How to Create ISO Adaptive Presets in Lightroom 9.3
One of the interesting new features added to the latest version of Lightroom is the ability to create ISO adaptive presets. What this means is that you can create presets that will change their settings depending on the ISO of the image to which they’re applied. Creating these is actually pretty straight forward, but there are a few things you should consider.
How to create an Adaptive ISO Preset
To create one of these new Adaptive ISO presets in Lightroom, you simply select two or more images of different ISO settings from which to create your presets, and then when creating a new preset check the box for creating an adaptive ISO preset. Here are the instructions step by step:
Step 1 - Select and Prepare Your Source Images
Make sure you have your images ready from which to create the presets. You will need at least two images of different ISO values (you can have more than two). You then need to apply the settings to each image, including changes between the two for anything you want to change with the ISO setting
For example, if you wanted to create a preset for sharpening and noise reduction, that had different values depending not he ISO settings, then set these settings on your source images. If you want to have other settings that don’t change with the ISO value, then make sure that these settings are the same on all your source images. For example, if you wanted to add contrast to the sharpening and noise reduction settings but wanted it to be constant, then make sure that this value is the same between images. For demonstration purposes, here are the settings I’m going to use in this demo:
ISO | Noise Reduction | Sharpening Amount |
---|---|---|
100 | 0 | 40 |
800 | 20 | 30 |
Step 2 - Create Your Preset
From the Filmstrip in the Develop module, select both images. Make sure both are selected and then go to the top of the preset browser and click on the + button and choose Create Preset.

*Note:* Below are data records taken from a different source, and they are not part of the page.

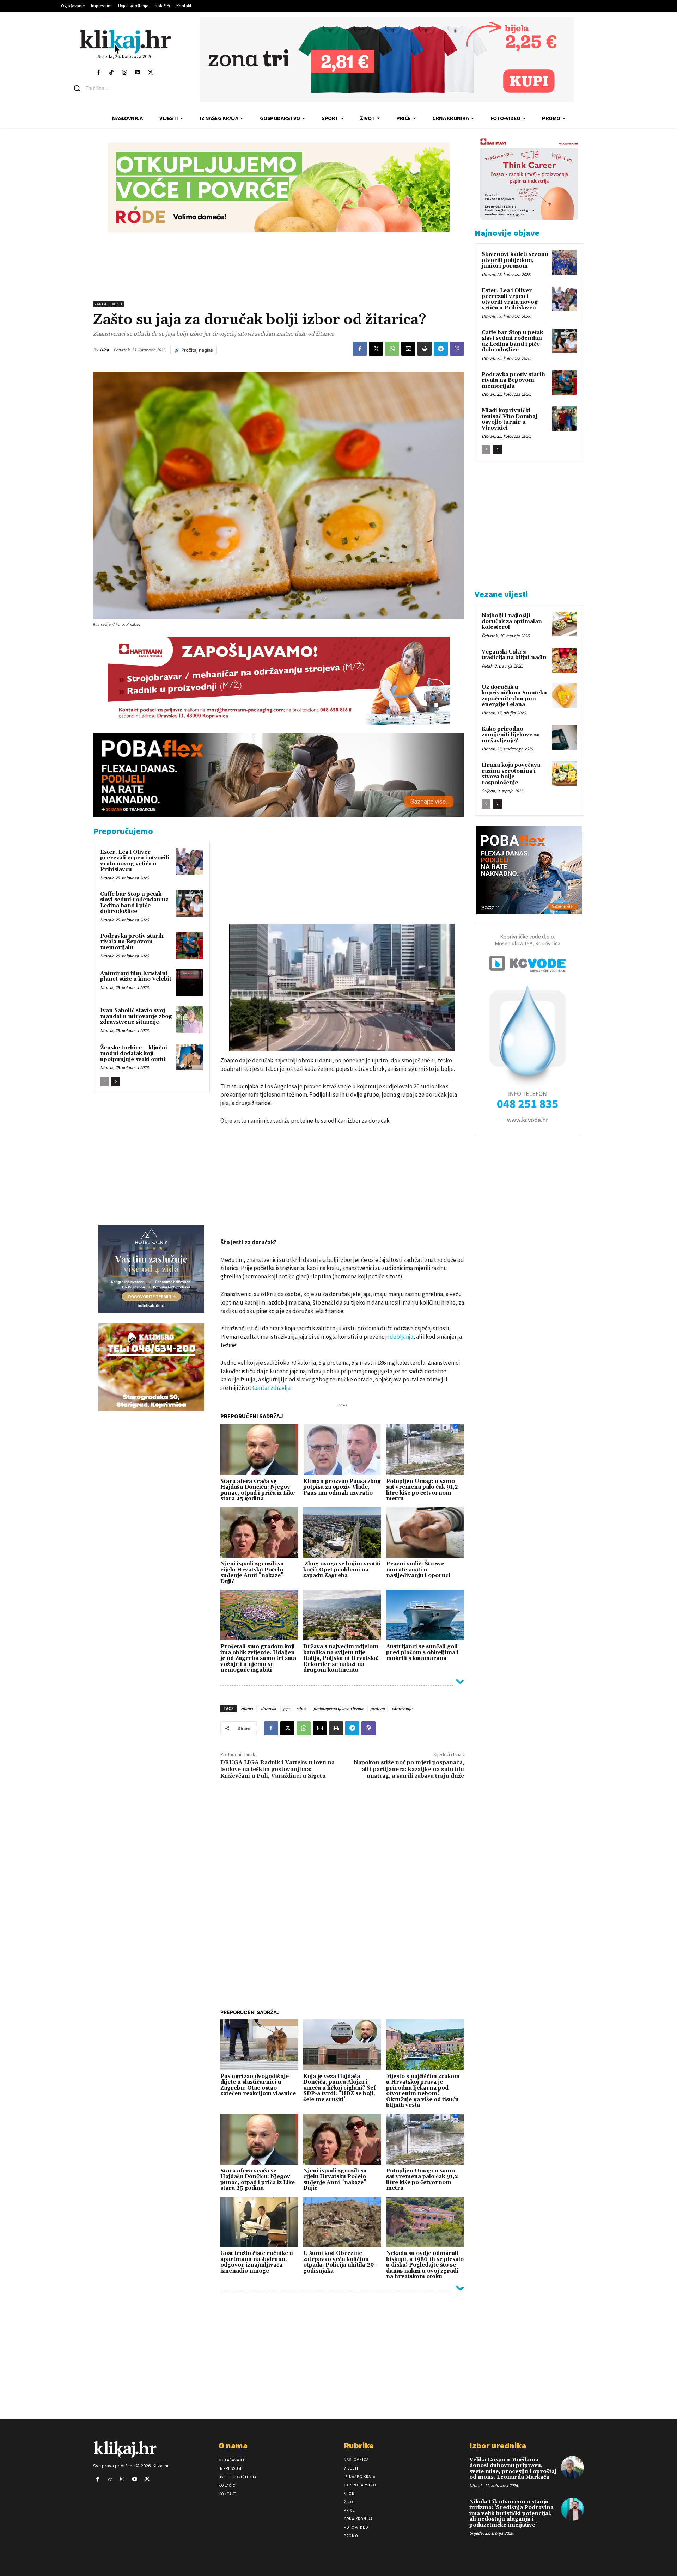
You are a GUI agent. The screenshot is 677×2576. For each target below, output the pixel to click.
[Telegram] (441, 349)
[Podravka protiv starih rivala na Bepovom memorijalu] (189, 945)
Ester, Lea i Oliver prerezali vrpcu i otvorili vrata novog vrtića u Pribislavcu (134, 861)
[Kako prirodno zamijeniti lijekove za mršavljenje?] (564, 737)
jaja (286, 1708)
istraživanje (402, 1708)
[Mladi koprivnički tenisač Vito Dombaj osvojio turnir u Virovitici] (564, 418)
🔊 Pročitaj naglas (193, 350)
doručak (268, 1708)
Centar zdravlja (271, 1388)
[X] (376, 349)
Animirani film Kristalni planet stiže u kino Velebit (135, 976)
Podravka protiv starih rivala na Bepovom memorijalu (132, 942)
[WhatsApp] (392, 349)
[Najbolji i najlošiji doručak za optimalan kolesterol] (564, 624)
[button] (130, 88)
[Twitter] (150, 73)
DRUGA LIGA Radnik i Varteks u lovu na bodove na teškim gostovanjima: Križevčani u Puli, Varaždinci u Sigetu (277, 1769)
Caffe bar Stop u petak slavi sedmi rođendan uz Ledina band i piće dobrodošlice (134, 903)
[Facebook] (98, 73)
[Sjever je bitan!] (125, 41)
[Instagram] (124, 73)
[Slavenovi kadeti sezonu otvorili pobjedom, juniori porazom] (564, 262)
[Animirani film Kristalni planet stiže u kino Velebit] (189, 982)
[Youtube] (137, 73)
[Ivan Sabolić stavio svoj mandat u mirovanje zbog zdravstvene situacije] (189, 1019)
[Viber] (457, 349)
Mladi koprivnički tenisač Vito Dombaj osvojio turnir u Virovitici (509, 419)
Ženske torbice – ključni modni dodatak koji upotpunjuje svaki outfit (133, 1053)
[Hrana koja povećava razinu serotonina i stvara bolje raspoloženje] (564, 773)
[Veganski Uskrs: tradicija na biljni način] (564, 660)
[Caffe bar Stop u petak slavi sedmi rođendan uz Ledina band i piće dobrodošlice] (189, 903)
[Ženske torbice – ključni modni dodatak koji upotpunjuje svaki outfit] (189, 1057)
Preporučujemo (123, 831)
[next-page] (115, 1081)
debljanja (401, 1337)
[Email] (408, 349)
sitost (301, 1708)
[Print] (424, 349)
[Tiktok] (111, 73)
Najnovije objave (507, 232)
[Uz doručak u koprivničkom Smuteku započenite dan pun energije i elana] (564, 695)
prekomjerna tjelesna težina (338, 1708)
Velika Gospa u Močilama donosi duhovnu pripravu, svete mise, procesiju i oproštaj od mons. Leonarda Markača (512, 2469)
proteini (377, 1708)
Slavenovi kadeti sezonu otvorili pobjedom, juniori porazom (515, 260)
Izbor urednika (497, 2445)
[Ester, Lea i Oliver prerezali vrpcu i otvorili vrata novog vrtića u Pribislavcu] (189, 861)
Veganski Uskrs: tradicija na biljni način (514, 655)
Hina (104, 350)
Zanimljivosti (108, 304)
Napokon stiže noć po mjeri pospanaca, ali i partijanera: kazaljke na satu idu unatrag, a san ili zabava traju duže (409, 1769)
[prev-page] (104, 1081)
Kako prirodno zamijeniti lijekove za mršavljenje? (511, 735)
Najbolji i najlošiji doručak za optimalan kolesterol (512, 621)
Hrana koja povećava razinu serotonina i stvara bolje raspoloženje (511, 774)
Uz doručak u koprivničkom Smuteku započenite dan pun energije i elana (514, 696)
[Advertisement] (278, 266)
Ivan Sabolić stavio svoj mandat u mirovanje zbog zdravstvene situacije (136, 1016)
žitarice (247, 1708)
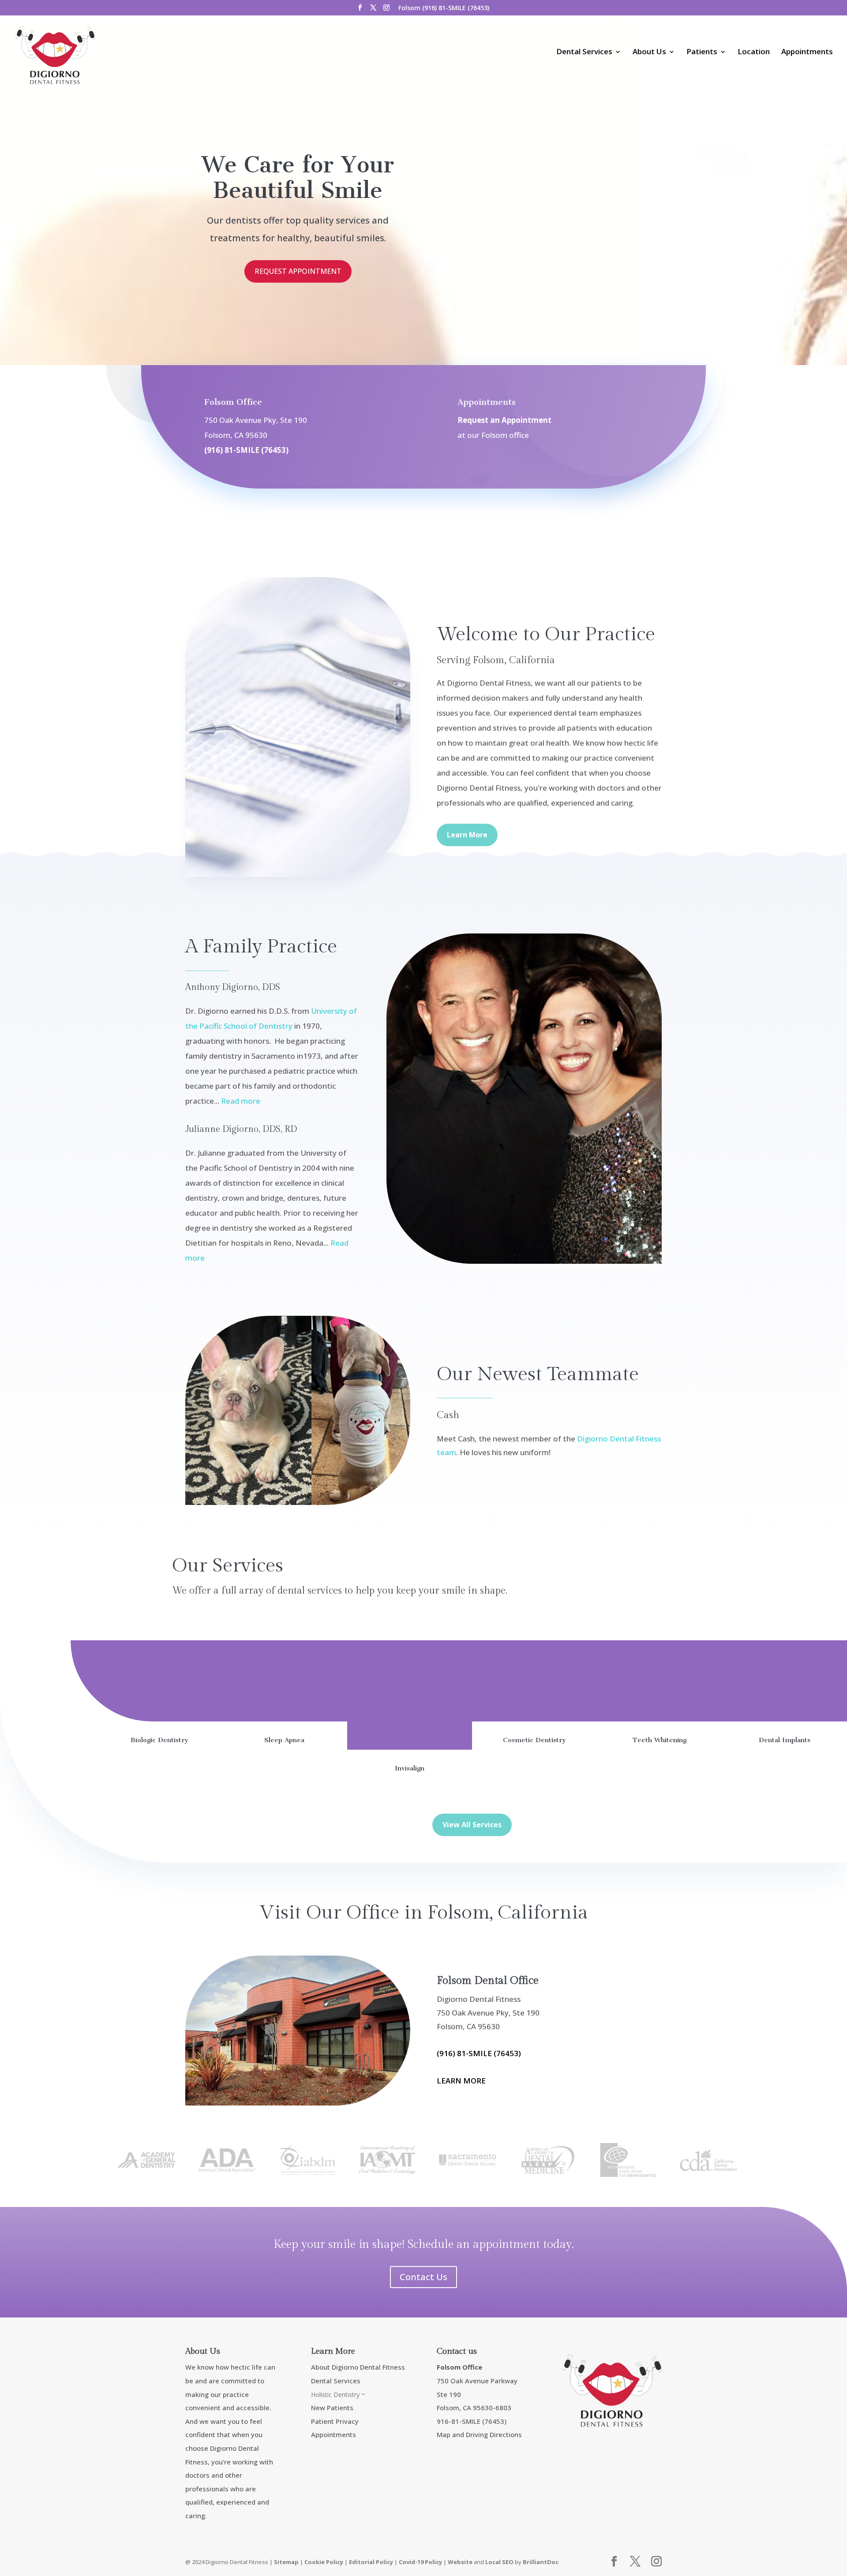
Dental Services (584, 52)
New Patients (332, 2407)
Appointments (807, 52)
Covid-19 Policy (420, 2562)
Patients (701, 52)
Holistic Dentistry (339, 2394)
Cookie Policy (323, 2562)
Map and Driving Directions (479, 2434)
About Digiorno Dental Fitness (358, 2367)
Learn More (467, 835)
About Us (649, 52)
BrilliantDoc (540, 2562)
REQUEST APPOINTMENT (298, 271)
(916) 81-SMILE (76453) (246, 450)
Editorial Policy (371, 2562)
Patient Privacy (335, 2421)
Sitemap (286, 2562)
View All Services (472, 1824)
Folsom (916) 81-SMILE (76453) (443, 8)
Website (460, 2562)
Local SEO (499, 2562)
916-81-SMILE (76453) (471, 2421)
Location (754, 52)
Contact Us (423, 2277)
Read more (240, 1101)
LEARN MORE (461, 2081)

This will bring up the New Develop Preset dialog. Check the settings that you want to save, and uncheck any setting that you don’t want to be part of the preset. At the bottom of the window, make sure to check the option that says: Create ISO Adaptive Preset.
Once you click Create this will create your new adaptive preset.
How does this work if you apply to a different ISO value?
So you may be wondering what happens if you apply the preset to an image with a different ISO value form one of the ones that you stored in the preset. Well, if it’s between the two values, the adjustments get interpolated. If it’s outside the rage, then it stays whatever the nearest is.
What does this mean in practical terms?
let’s say you created a preset with a different value for Luminance noise reduction. You used two images, one ISO100 and the other ISO800. For ISO 100 you set the noise reduction value to zero, and for ISO 800 you set it to 20.
If you then apply this to an image at ISO400 it will set the noise reduction value on that image to 10. The same will apply to any settings you have stored as part of the preset.
In this same example, if you apply the preset to an image of ISO1600 it will just use the ISO800 value of 20.
The upshot of this is that you don’t need to use every conceivable ISO value as source images to create your ISO presets. Just use images at either end of the scale and it will interpolate the rest. Of course you can use more than one.
A Valuable feature
ISO Adaptive presets are a pretty valuable new feature, and makes the creation of certain types of presets much more convenient for end users. But where I think these will be most valuable is with the new(ish) defaults system in Lightroom. As you can now set your defaults for specific camera models to be based on presets, having those presets vary by ISO is highly valuable. It takes a little planning to set up, but once you do it can save you a lot of time with your workflow.